Aux USA, il existe une exception : les organisations ne notifient pas les pertes de confidentialité si les données avaient été chiffrées. Le cadre juridique européen reprend cette exception en précisant qu’un opérateur n’a pas obligation de notifier ses failles de sécurité, s’il a mis en place des moyens de rendre incompréhensibles ses données, et que ces moyens ont été validés par une autorité nationale compétente. En France, l’ANSSI serait probablement l’entité la mieux placée pour cette validation, puisqu’elle délivre depuis longtemps des labels de sécurité aux produits informatiques, et tout particulièrement pour des matériels et logiciels de chiffrement.
Toujours aux USA et dès ce mois de Février 2010, de nouvelles règles du Health Insurance Portability and Accountability Act (HIPAA) sont applicables en cas de perte de confidentialité des données de santé (PHI Protected Health Informations) :
- obligation d’informer directement chaque personne concernée dans les 60 jours suivant l’incident (en cas de difficulté à joindre les personnes concernées : obligation de diffuser l’information sur un site Web ou par voie de presse dans les 90 jours)
- si l’incident concerne plus de 500 personnes, le HHS (département de la santé de l’administration américaine) doit également être notifié (il publiera aussi l’information sur son site Web)
A noter que toutes les organisations devront maintenir un journal détaillé de leurs incidents et le fournir annuellement au HHS.
En France, le secteur de la santé ne semble donc pas pour l’instant concerné par ces nouvelles directives européennes (uniquement les opérateurs de télécommunications), pourtant l’obligation de notification des incidents de sécurité pourrait être étendue d’ici quelques années à toutes les organisations (a fortiori de santé) manipulant nos données personnelles.
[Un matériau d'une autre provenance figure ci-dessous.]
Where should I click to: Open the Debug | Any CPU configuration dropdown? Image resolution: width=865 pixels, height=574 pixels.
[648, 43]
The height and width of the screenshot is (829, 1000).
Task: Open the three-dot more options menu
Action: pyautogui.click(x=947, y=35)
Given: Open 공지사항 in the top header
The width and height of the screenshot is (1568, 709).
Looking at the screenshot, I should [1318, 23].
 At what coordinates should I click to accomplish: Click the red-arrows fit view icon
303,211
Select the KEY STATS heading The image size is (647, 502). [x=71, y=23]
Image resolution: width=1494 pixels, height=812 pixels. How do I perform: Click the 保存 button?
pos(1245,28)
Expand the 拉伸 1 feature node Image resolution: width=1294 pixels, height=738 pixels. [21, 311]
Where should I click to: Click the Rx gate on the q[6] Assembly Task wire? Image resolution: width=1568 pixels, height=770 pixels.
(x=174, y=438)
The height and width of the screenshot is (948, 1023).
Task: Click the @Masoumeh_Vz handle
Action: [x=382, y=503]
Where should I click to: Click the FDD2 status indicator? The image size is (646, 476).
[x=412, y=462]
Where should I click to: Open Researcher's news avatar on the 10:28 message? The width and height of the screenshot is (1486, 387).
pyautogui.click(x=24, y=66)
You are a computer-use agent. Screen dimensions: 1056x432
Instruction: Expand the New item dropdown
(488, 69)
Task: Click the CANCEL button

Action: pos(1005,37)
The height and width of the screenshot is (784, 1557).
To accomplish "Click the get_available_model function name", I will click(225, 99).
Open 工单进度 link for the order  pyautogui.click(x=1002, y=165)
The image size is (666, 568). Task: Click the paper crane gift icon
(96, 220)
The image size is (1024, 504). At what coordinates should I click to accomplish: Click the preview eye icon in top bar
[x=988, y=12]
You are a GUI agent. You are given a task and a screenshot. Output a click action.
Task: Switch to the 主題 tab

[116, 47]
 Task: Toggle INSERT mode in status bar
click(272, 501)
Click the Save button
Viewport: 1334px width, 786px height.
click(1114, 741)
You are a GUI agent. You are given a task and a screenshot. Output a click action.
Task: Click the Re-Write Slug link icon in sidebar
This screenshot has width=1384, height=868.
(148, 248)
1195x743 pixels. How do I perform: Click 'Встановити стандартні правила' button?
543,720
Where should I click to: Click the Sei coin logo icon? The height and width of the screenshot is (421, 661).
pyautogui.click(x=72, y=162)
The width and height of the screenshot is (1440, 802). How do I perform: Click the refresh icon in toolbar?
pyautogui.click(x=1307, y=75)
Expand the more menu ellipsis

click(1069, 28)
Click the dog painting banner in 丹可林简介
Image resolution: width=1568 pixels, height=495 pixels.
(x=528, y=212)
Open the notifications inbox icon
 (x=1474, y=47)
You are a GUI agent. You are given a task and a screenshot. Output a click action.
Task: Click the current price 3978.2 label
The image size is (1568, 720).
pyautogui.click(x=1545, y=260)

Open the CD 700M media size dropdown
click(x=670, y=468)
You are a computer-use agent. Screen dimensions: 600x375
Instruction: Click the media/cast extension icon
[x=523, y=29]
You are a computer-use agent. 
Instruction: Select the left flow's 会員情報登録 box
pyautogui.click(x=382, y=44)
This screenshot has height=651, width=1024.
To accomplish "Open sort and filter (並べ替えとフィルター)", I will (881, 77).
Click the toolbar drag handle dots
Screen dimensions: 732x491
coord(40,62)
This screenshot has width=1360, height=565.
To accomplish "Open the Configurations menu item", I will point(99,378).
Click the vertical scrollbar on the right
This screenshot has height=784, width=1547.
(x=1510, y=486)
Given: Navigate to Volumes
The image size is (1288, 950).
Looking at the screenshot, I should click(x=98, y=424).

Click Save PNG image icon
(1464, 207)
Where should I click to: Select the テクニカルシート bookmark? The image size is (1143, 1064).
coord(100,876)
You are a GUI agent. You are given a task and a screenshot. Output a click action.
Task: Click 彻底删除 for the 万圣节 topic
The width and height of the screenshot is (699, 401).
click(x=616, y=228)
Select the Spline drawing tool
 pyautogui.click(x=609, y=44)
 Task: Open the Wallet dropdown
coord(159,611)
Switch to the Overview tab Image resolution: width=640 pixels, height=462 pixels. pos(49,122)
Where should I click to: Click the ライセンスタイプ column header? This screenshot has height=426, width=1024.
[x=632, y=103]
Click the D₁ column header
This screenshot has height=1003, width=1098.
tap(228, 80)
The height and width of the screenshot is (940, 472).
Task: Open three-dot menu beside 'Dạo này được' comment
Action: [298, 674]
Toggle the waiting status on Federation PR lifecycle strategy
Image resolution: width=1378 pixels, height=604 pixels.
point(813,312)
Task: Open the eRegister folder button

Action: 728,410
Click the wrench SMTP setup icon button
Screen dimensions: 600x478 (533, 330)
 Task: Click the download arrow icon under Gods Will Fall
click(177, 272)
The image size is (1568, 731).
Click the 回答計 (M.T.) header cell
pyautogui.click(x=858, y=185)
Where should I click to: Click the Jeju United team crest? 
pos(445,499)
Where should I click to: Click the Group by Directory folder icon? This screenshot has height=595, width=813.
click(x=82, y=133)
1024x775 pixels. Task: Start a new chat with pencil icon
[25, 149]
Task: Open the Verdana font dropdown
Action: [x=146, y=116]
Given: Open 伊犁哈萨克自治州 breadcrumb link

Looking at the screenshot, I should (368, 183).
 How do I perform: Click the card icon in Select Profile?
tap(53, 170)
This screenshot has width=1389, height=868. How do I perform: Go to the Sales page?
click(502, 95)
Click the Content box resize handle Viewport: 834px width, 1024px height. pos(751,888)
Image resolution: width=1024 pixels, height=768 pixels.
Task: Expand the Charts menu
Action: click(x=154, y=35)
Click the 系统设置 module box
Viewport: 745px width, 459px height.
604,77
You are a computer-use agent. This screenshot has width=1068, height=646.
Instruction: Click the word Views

Les impacts liés à l’information publique sur des failles de confidentialité : perte d’image, perte financière (souvent plus importants aux USA : les class actions deviennent monnaie courante) obligeront sans doute de nombreuses organisations publiques et privées à se préoccuper vraiment de la sécurité de nos informations personnelles.
Le principe consistant à tenter de cacher les incidents de sécurité de son SI (ou de masquer les failles d’un logiciel, fusse-t-il en licence commerciale) est à mon sens, et sera toujours une mauvaise idée. Pour autant, l’obligation de notification d’un incident de sécurité reste une mesure prise a posteriori.
Il faut revenir aux fondamentaux : implémenter quelques mesures techniques permettent de limiter l’impact des menaces qui pèsent sur les informations à caractère personnel :
- des informations chiffrées n’ont pas le même intérêt (voire plus du tout) à être volées ou divulguées que si elles sont conservées “en clair”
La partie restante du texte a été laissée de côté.